A cadre of publicists and press agents fed Gibbs’s Broadway chroniclers—from Beebe to Sullivan—a steady diet of tickets, interviews, and exclusives. The best known was Richard Maney, whom Gibbs called “the most prosperous gnome of the lot.” Jack Gould of The New York Times estimated that Maney could “spout Elizabethanisms by the hour and recite Shakespeare even longer.” He had a dispassion about his work to which Gibbs could relate. “Press agentry is no business for people with nerves,” Maney once said. “But it can be a gay life for one with detachment, with sympathy for the deranged and with an understanding of why the theater’s children behave the way they do.” Gibbs admired Maney’s ability to treat his own people “with the genial condescension of an Irish cop addressing a Fifth Avenue doorman.” The condescension was not always so genial; from time to time Maney would tear into a client with the dreaded sneer, “You actor, you!”

Gibbs was also taken with Maney because he had a passion for fly-fishing and Gibbs, as a devotee of the sand and surf, loved to cast his reel. He published a typically barbed yet smiling Profile about Maney in 1941; the title, “The Customer Is Always Wrong,” hinted at the treatment. He quoted Maney as once saying that “All female stars have one thing in common: after you stand on your head to arrange an interview, they break the date because they have to go and get their hair washed.” The press agent was featured several times on the NBC radio show Information, Please, moderated by Clifton Fadiman; calling his appearances “cerebral ambushes,” Maney remembered, “My most hair-raising moment came when, casting a furtive look at the studio audience, I caught the eye of Wolcott Gibbs, The New Yorker’s critic and bon vivant. Mr. Gibbs leered at me like a hyena from the front row, and whirled his forefingers about his ear in a circular movement.”

Yet Maney respected Gibbs. He thought him “a perfectionist, a stickler for syntax and symmetry and sentence structure” and a master stylist who was “pained by the prose of many of his fellows.”
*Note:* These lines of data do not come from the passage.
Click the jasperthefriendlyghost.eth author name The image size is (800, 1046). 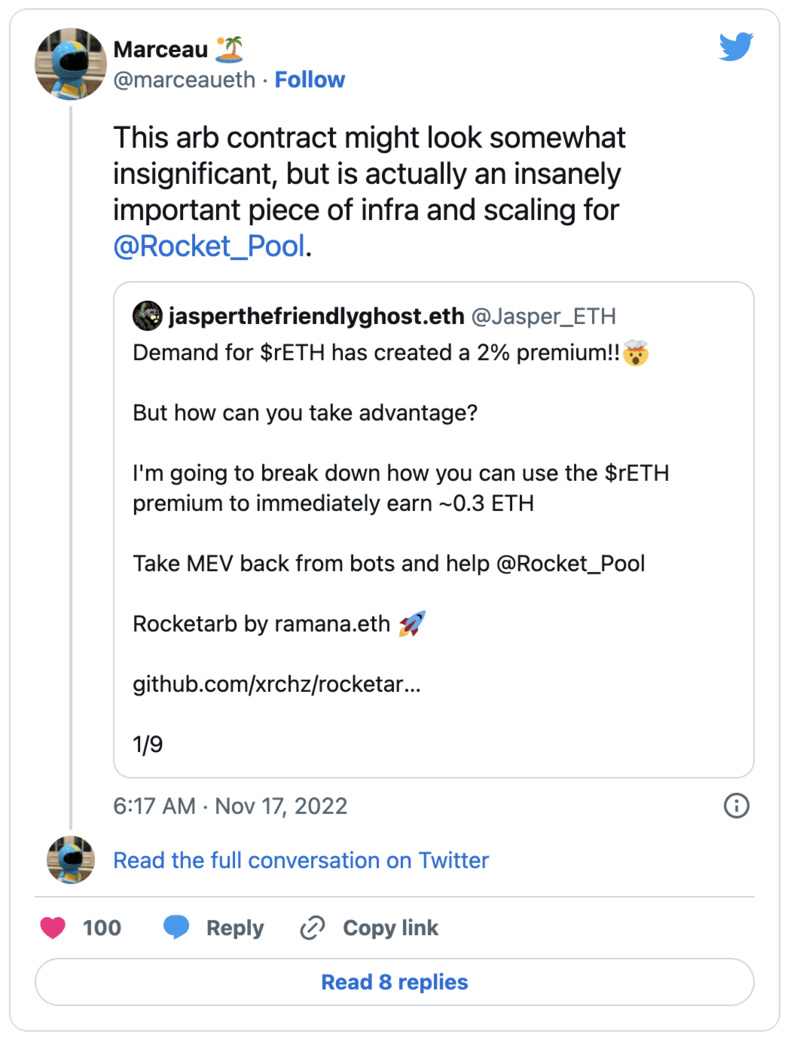click(316, 317)
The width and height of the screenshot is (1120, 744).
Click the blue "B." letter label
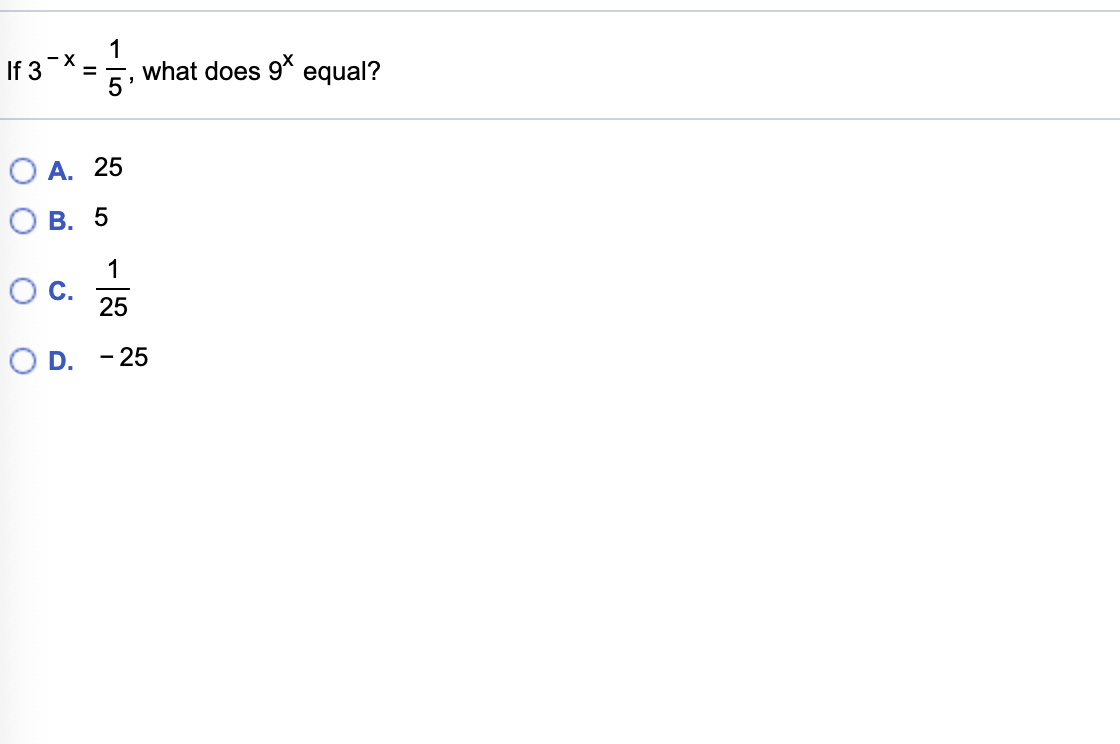pos(61,221)
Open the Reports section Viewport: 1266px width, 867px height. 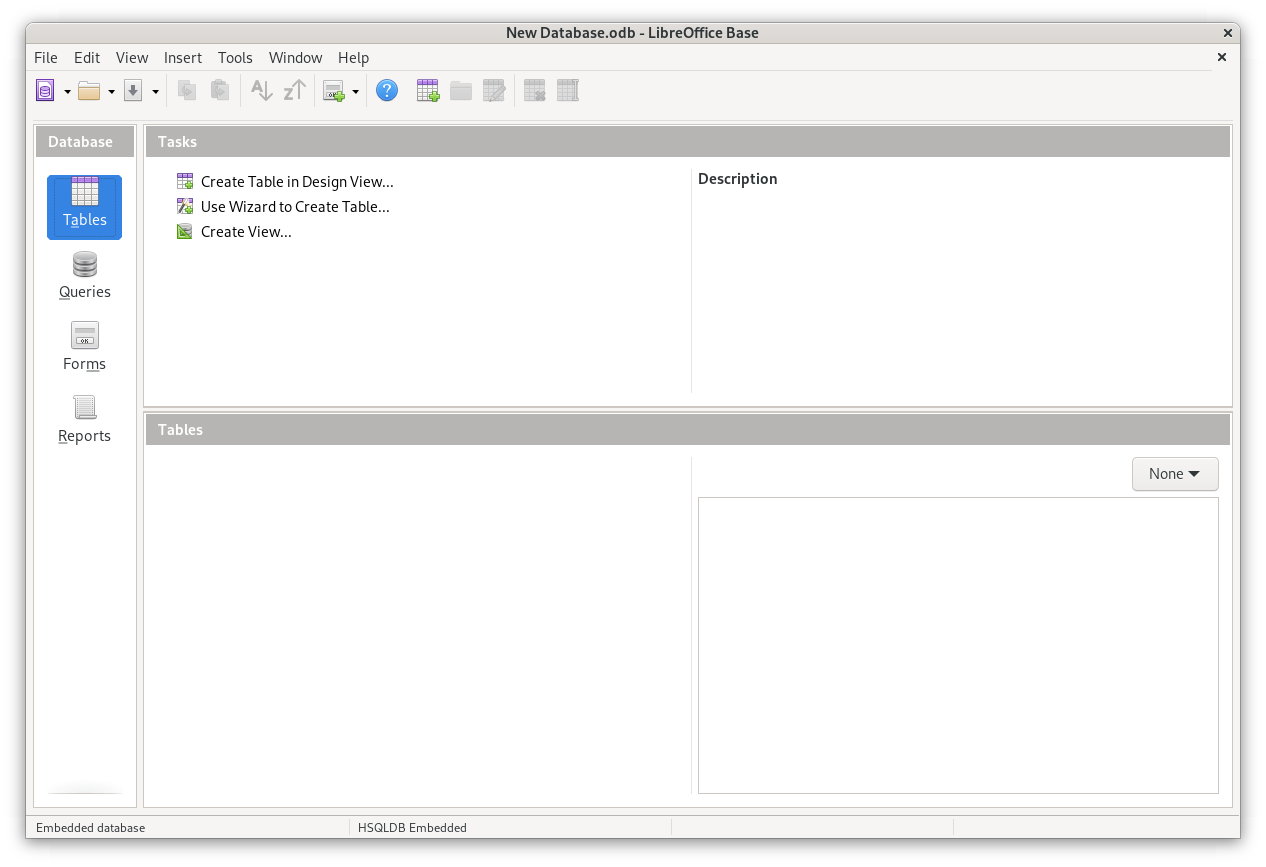pyautogui.click(x=84, y=420)
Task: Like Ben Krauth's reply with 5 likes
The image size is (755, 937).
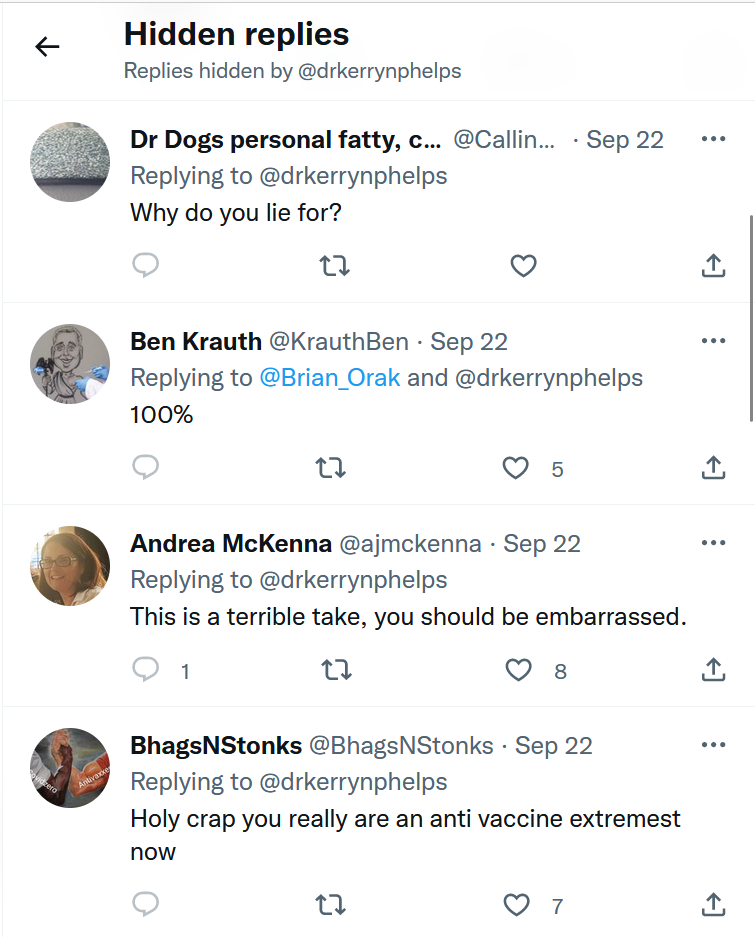Action: pos(515,467)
*  Gibbs’s work habits caused Tony embarrassment of another sort when he was about seven and was assigned a classroom report on what his father did for a living. “I had not the foggiest notion, so I came home and asked. And he said, ‘Well, what do you think I do? I get dressed up and I go to work at night and I come back long after you’re in bed.’ I couldn’t come up with anything. So he said, ‘A burglar.’ ” A naïve Tony duly conveyed this information at school, causing something of an uproar.
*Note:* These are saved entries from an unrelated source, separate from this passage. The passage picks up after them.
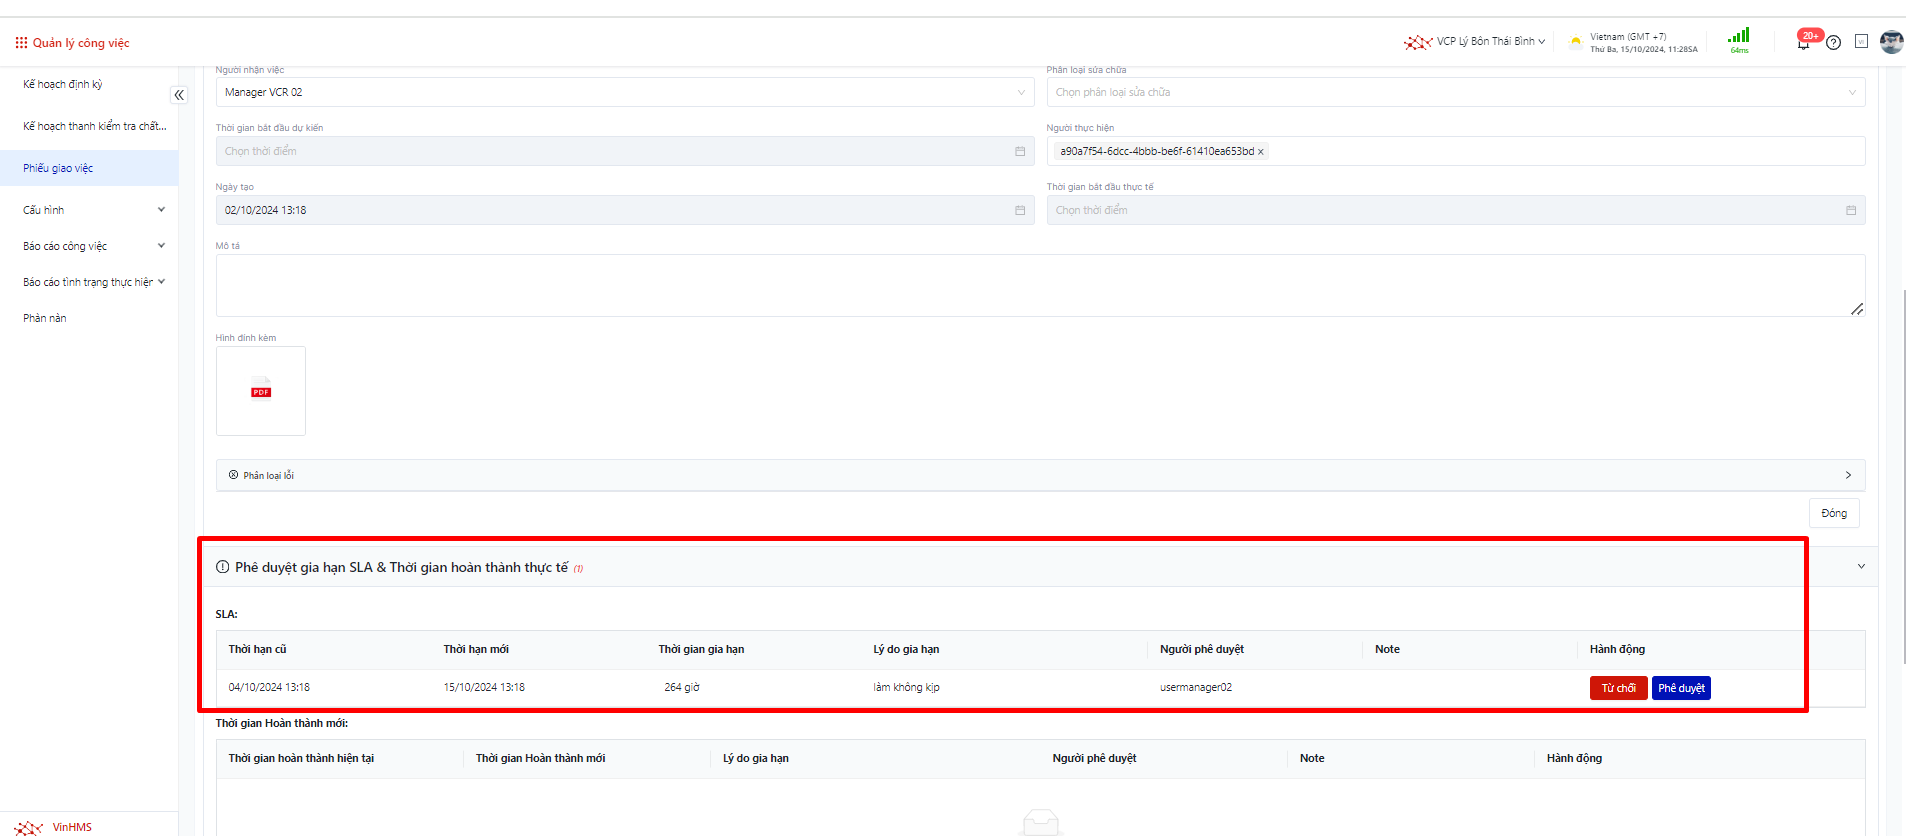Open the PDF attachment thumbnail

point(261,391)
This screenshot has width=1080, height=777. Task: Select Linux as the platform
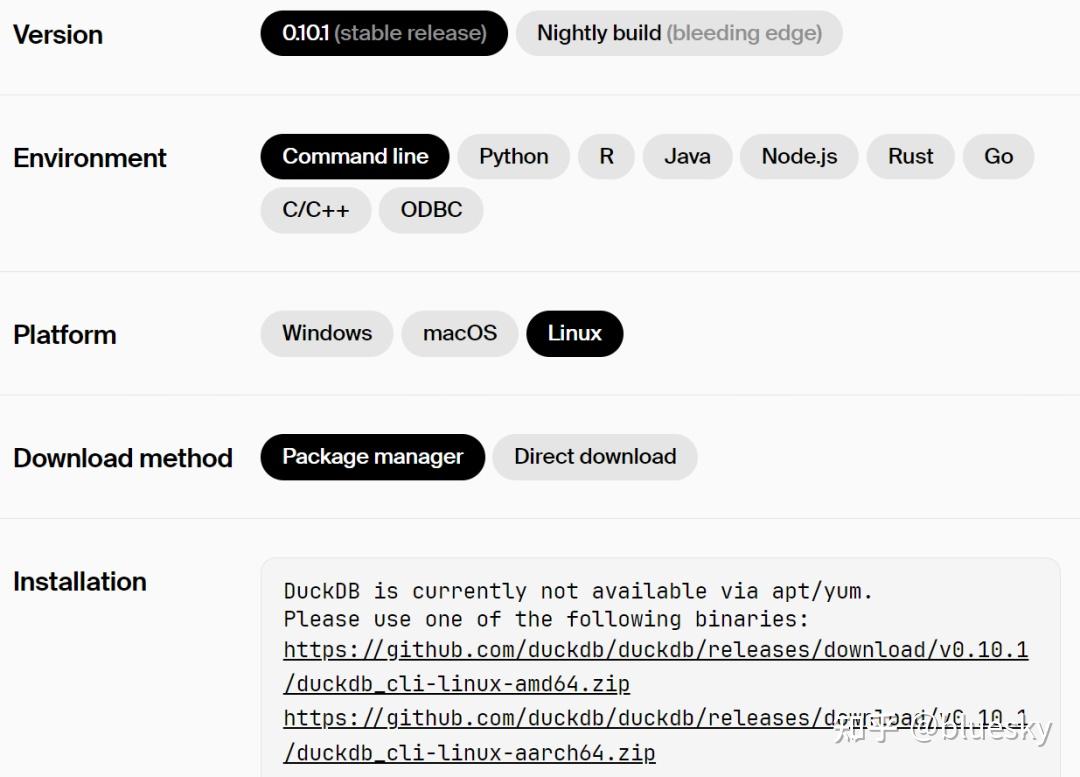(x=574, y=333)
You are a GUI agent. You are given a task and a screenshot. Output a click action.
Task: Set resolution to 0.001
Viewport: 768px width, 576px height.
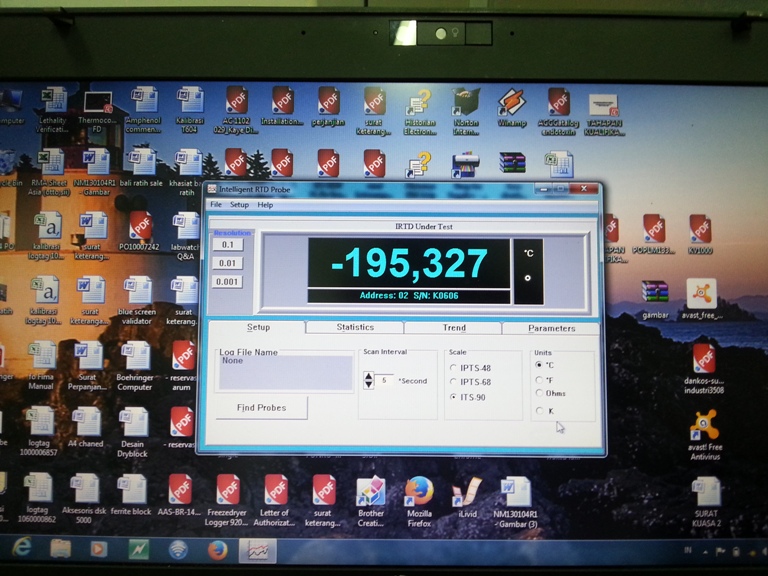(228, 282)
  One of Gibbs’s preferred restaurants was an Italian establishment called Zucca’s on West 49th Street. Rita Zucca, the daughter of the proprietor, gained notoriety as one of the fascist propagandists during World War II, known as “Axis Sally.”

  Other writers, including Sidney Sheldon, replaced Gibbs, but there was no saving the production, which opened as Dream with Music in 1944 and ran for only twenty-eight performances. On opening night, the acclaimed ballerina Vera Zorina slipped and fell onstage. Two scenes later, during a tender interlude between her and her lover, there was a power failure. The stage manager tried to compensate by holding a flashlight over the heads of the infatuated partners, at which point the audience began giggling and the house lights were suddenly restored. Sheldon called it “probably the most disastrous opening in the history of Broadway.” Gibbs agreed with a friend that the fiasco was an example “not of good taste or bad taste but simply of no taste at all.”